*Tasks to carry out*.
1 - According to the forum thread on Spectre and Meltdown, when will the products addressing these threats in hardware begin appearing?
2 - Please copy the forum thread on Spectre and Meltdown between "And it depends" and "time AMD user.", inclusive.

Our near term focus is on delivering high quality mitigations to protect our customers infrastructure from these exploits. We’re working to incorporate silicon-based changed to future products that will directly address the Spectre and Meltdown threats in hardware. And those products will begin appearing later this year.
(Gotta wonder if they mean to tackle both at the same time, and whether that is an inclusive ‘and’, but still.
Following on: does this imply ‘more lead time’, does this mean ‘we’ll be fixing the easy stuff this year’, or is this actually possible with them having enough money to throw at the problem?)
Well, it depends on what all those bolded words mean – does it mean they’ll be launching something that addresses meltdown as low-hanging fruit, spectre down the road? Does it mean ‘1 consumer part to come this year’? All? Etc.
And it depends on how long they’ve been working on this internally, without acknowledging it…
Never underestimate Intel.
They have the budget, knowledge, tech and tooling to do that if they want to.
For all I know intel Skunkworks probably already made a fix to parts of the issue X years ago which then got nixed and mothballed instead,
Like I said somewhere earlier in this thread.
Intel will focus on security like mad-men in-order to come out on top and claim the high-ground.
Loudly claiming once again to have the most secure processors in the world.
And I’m saying this as a long time AMD user.
Intel is an unstoppable technological industrial force if it want’s to be.

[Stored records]

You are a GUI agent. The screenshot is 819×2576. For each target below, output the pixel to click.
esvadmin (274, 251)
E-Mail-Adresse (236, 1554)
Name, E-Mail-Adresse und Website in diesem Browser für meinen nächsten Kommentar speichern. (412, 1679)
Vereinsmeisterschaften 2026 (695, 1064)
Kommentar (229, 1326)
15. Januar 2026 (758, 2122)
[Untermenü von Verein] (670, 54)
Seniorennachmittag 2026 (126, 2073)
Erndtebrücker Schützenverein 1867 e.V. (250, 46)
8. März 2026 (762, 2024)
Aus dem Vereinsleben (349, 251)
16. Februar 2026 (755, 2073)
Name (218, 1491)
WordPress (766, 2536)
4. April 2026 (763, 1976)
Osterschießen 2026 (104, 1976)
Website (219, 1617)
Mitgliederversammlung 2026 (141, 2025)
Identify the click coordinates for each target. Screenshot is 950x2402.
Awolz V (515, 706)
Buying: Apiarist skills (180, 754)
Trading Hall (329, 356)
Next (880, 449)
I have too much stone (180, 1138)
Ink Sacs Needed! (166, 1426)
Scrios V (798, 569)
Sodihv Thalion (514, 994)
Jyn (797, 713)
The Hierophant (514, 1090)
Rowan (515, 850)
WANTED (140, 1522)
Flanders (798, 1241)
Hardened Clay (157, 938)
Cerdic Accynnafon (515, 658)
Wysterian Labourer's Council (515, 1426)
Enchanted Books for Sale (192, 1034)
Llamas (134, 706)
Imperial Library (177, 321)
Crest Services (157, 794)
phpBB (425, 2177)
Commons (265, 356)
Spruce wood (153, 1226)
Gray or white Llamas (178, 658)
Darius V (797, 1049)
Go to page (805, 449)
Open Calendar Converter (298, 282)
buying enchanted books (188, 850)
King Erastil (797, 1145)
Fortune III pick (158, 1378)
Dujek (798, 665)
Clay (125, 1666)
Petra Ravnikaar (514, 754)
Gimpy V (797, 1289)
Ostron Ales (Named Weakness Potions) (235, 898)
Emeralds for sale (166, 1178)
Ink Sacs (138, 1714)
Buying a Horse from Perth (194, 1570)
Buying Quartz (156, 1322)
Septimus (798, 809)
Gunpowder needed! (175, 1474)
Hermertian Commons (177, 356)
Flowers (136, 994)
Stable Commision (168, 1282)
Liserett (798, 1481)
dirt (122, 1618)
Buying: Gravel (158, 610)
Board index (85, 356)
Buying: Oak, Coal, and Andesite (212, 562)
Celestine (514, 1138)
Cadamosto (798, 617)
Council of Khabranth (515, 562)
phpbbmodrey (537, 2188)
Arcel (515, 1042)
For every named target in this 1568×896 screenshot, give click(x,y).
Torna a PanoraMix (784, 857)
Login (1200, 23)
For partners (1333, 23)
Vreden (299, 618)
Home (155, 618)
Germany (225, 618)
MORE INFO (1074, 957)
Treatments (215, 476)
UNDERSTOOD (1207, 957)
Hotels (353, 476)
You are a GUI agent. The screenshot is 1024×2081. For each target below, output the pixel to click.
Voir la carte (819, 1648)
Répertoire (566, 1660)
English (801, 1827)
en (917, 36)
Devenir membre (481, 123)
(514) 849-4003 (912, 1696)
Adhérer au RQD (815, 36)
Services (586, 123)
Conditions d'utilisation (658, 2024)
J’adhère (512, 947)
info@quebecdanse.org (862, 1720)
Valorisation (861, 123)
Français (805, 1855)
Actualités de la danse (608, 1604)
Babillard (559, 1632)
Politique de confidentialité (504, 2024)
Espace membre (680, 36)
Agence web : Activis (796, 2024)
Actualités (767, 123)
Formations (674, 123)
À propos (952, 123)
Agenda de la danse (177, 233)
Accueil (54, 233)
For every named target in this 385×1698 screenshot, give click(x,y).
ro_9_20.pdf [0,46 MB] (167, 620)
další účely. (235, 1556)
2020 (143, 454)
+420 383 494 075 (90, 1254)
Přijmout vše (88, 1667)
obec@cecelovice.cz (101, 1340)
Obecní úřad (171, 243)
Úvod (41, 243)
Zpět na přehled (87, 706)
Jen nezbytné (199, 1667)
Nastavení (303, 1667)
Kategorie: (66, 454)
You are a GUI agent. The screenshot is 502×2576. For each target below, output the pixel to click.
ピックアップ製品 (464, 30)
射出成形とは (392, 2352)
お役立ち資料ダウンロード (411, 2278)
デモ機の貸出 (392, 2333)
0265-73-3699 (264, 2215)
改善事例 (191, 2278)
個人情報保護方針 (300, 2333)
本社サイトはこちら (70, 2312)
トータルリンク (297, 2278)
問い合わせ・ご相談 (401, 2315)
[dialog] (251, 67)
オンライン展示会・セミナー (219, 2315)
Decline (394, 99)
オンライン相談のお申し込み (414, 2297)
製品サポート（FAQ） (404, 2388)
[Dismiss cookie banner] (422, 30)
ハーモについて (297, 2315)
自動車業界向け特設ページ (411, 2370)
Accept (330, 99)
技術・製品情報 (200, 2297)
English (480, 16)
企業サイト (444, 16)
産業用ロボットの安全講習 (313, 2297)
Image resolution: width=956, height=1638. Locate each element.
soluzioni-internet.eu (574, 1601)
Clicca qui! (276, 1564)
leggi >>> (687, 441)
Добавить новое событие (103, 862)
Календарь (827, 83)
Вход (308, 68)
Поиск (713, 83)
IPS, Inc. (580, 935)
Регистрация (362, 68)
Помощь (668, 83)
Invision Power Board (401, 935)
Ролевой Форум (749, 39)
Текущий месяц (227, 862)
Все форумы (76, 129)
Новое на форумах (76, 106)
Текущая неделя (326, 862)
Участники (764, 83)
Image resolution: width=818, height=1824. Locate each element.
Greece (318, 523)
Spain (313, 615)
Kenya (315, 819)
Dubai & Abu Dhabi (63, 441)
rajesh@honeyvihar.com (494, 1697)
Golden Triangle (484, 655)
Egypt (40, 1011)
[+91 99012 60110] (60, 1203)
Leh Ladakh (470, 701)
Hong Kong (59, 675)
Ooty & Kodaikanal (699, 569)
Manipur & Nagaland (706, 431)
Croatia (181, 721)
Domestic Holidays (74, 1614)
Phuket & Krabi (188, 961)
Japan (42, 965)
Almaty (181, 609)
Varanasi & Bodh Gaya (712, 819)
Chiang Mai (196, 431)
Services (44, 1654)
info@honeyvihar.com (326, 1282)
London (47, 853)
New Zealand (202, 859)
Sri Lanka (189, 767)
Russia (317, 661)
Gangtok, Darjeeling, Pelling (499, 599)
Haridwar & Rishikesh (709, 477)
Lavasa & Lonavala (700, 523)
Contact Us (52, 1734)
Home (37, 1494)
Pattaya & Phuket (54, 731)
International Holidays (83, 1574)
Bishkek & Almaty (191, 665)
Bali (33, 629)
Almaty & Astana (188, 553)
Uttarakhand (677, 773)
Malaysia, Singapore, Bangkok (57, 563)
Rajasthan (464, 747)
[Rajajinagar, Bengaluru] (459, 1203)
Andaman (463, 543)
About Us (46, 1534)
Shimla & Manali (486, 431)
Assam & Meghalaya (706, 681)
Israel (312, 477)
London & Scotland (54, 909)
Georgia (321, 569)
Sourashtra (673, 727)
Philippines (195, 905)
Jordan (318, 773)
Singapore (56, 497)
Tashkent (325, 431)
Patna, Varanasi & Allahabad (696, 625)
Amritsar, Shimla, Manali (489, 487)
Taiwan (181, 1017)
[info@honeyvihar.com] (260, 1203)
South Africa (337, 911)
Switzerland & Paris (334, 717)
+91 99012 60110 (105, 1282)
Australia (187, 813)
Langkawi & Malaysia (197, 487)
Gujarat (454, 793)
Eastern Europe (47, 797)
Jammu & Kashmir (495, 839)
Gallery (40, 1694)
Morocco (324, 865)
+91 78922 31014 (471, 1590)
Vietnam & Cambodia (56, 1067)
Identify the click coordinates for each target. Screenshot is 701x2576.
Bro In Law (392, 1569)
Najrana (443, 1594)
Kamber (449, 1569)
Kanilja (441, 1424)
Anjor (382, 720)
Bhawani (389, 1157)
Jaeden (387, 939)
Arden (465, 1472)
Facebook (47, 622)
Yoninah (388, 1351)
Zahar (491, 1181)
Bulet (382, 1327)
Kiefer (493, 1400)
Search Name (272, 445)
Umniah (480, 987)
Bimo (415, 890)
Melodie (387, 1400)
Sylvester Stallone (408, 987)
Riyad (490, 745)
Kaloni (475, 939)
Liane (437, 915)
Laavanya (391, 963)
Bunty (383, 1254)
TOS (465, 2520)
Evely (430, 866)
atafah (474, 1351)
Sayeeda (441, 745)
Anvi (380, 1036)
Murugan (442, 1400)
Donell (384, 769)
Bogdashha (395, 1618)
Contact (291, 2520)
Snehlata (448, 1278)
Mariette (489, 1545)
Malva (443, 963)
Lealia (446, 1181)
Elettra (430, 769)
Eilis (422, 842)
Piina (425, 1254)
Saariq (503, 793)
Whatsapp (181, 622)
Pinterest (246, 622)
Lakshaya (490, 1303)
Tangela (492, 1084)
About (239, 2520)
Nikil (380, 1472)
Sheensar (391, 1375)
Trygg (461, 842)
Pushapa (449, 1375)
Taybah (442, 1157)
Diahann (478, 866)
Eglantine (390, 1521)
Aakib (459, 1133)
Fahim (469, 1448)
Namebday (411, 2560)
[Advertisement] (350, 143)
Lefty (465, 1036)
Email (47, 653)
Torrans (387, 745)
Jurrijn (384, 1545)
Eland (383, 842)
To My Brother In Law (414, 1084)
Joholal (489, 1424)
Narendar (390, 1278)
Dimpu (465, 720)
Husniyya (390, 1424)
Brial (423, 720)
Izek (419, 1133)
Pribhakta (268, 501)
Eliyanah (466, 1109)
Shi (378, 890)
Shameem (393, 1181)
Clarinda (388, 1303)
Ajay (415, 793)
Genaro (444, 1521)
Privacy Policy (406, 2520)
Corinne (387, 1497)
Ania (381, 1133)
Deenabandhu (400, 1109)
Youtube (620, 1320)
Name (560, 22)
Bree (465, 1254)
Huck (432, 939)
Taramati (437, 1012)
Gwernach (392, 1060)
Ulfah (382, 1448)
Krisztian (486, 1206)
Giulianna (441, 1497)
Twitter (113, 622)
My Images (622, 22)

*Answers to the exercises*.
1 - Later this year.

2 -
And it depends on how long they’ve been working on this internally, without acknowledging it…
Never underestimate Intel.
They have the budget, knowledge, tech and tooling to do that if they want to.
For all I know intel Skunkworks probably already made a fix to parts of the issue X years ago which then got nixed and mothballed instead,
Like I said somewhere earlier in this thread.
Intel will focus on security like mad-men in-order to come out on top and claim the high-ground.
Loudly claiming once again to have the most secure processors in the world.
And I’m saying this as a long time AMD user.